WHAT YOU HAVE TO DO =
The data below holds the lines to copy: everything from the line containing "This screenshot has height=720, width=802." to the line containing "Tap the royalen.com", both ends included, set down exactly.

DATASET EXTRACT =
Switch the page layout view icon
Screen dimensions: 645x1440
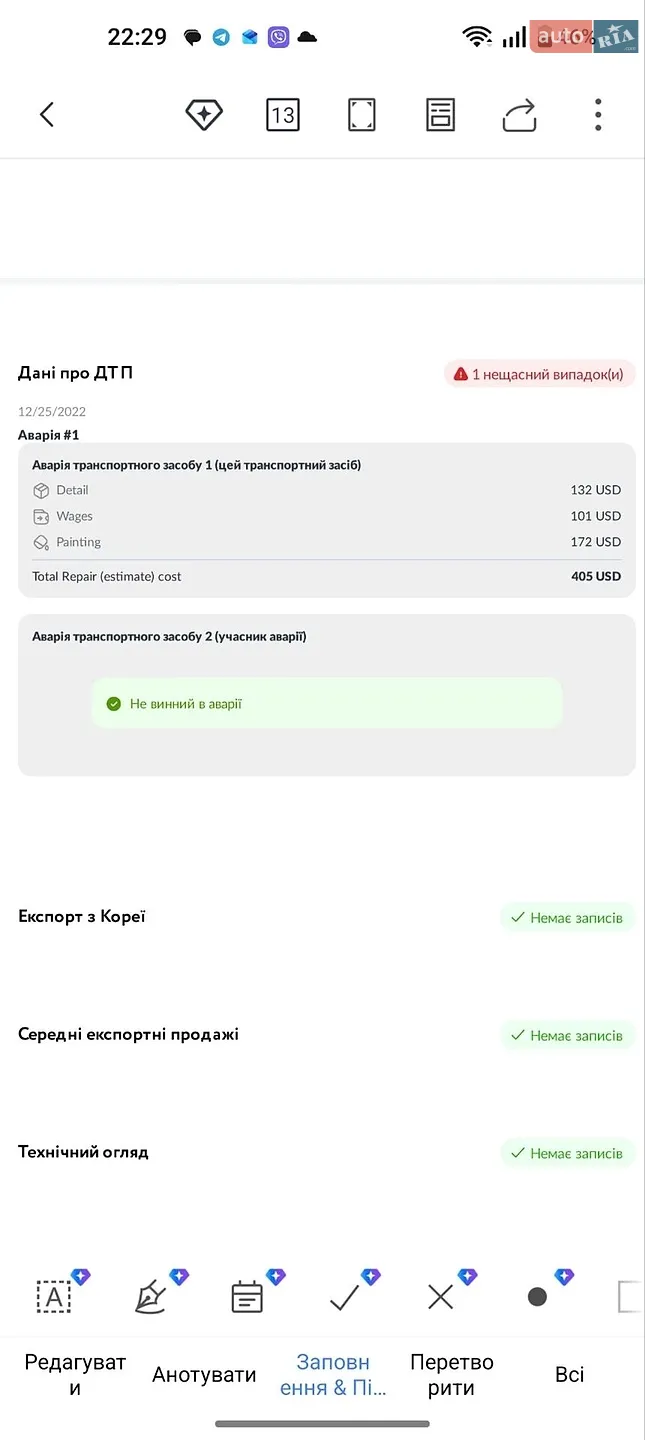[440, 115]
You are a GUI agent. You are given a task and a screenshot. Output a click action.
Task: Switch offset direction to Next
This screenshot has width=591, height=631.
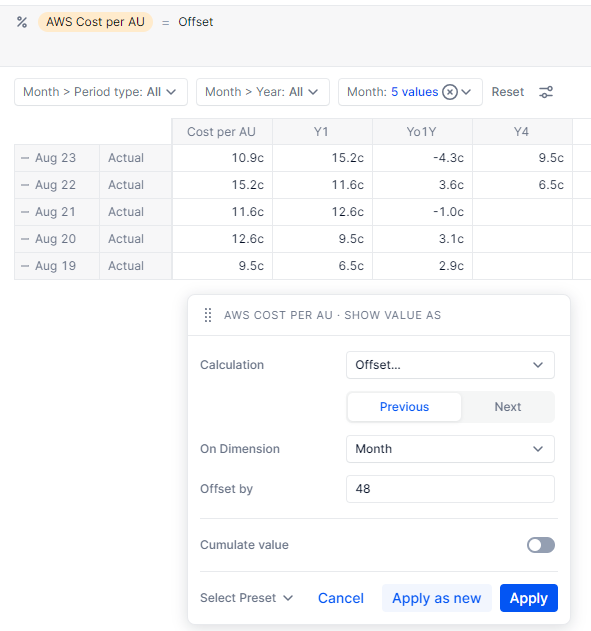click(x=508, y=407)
* * *
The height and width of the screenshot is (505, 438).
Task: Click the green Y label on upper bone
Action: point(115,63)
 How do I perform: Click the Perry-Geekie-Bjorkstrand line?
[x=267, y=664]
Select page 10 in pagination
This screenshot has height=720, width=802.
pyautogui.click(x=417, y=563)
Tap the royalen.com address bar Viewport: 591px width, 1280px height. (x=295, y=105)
--
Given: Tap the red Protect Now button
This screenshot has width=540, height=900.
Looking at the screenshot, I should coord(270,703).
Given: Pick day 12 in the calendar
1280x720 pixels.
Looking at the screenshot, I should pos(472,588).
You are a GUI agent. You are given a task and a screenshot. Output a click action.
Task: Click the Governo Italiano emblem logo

FINISHED EXERCISE =
This screenshot has height=720, width=802.
pyautogui.click(x=417, y=563)
Tap the royalen.com address bar Viewport: 591px width, 1280px height. (x=295, y=105)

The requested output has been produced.